Investigation on the failure mechanism of a tunnel entrance high-steep slope with ultra-large wedge blocks based on discrete element method

Abstract

An unstable wedge block with a volume of approximately 1,200,000 m3, intersected by an anti-dipped large fault and two outward-dipped faults, has been identified on the high-steep slope at the entrance of the tunnel spillway of the Shuangjiangkou hydropower station in China, a region characterized by high tectonic stresses. In this study, kinematic analysis was first conducted to preliminarily assess the possibility of block sliding, and then a three-dimensional discrete element code (3DEC) was utilized to analyze the mechanism of block instability during sequential excavation and reinforcement.
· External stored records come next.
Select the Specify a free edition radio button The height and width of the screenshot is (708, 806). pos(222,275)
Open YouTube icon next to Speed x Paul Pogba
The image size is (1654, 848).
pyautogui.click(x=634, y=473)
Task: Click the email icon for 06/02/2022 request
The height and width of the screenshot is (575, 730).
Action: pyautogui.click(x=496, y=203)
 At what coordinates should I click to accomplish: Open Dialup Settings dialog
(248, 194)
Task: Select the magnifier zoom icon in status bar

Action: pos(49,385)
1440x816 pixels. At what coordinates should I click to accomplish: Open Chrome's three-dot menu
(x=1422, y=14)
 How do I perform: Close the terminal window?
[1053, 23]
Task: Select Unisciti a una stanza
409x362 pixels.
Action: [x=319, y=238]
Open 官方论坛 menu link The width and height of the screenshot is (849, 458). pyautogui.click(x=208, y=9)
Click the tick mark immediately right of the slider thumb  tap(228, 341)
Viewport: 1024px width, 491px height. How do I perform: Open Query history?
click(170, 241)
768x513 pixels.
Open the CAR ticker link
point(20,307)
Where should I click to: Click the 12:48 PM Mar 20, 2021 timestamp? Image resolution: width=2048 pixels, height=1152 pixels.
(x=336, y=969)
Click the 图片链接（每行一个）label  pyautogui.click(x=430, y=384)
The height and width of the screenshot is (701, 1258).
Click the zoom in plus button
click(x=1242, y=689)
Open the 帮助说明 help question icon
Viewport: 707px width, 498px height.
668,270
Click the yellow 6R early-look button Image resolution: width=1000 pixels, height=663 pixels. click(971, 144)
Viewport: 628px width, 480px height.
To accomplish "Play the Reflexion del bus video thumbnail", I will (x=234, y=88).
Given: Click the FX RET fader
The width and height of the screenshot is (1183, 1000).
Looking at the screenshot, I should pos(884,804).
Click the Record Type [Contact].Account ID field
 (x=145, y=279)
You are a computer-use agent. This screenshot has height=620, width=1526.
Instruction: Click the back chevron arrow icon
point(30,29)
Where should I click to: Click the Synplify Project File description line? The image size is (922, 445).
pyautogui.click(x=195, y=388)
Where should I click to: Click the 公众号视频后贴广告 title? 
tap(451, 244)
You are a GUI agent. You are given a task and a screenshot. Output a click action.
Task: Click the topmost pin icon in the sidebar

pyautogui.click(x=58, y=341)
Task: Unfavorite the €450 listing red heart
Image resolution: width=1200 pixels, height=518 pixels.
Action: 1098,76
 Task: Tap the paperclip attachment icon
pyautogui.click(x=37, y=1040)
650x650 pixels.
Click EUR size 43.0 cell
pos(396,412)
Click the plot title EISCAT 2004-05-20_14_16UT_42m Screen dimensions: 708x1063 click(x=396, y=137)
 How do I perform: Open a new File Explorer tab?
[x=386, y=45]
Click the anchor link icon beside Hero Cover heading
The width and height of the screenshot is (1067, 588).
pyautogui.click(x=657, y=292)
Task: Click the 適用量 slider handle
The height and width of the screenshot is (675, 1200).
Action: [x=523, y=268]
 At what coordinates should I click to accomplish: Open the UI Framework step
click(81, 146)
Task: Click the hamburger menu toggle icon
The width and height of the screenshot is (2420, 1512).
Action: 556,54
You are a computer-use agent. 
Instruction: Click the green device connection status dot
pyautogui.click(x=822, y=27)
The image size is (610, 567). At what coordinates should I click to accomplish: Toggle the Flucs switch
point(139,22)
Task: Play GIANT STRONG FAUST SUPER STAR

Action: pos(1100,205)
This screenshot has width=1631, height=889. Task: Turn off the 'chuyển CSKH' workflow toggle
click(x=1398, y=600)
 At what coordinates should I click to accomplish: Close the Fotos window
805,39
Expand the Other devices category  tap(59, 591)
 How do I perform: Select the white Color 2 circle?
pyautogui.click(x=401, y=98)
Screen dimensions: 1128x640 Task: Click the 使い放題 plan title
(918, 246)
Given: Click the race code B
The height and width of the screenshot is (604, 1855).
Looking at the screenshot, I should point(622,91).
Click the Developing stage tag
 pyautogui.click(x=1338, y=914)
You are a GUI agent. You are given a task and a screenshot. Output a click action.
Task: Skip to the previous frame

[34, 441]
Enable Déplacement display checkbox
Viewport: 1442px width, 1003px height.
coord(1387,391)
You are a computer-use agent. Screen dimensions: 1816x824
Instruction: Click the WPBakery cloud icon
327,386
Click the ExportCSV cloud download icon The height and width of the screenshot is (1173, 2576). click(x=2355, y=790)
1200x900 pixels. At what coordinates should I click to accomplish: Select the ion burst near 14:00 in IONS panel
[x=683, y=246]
The results showed that block sliding is caused by continuous excavation and deterioration of the mechanical properties of the bottom sliding surface. The failure behavior of the slope is primarily governed by the wedge block, which slides along the intersection line of two outward-dipped faults. After the excavation of Layers 1–4, the shear displacements of the faults exhibited accelerated and abrupt characteristics. Finally, the pretension cable proved effective in restraining block sliding, increasing the factor of safety for the slope from 1.16 to 1.28 after complete excavation and reinforcement. This study offers significant insights into the analysis of failure mechanisms in similar engineering challenges.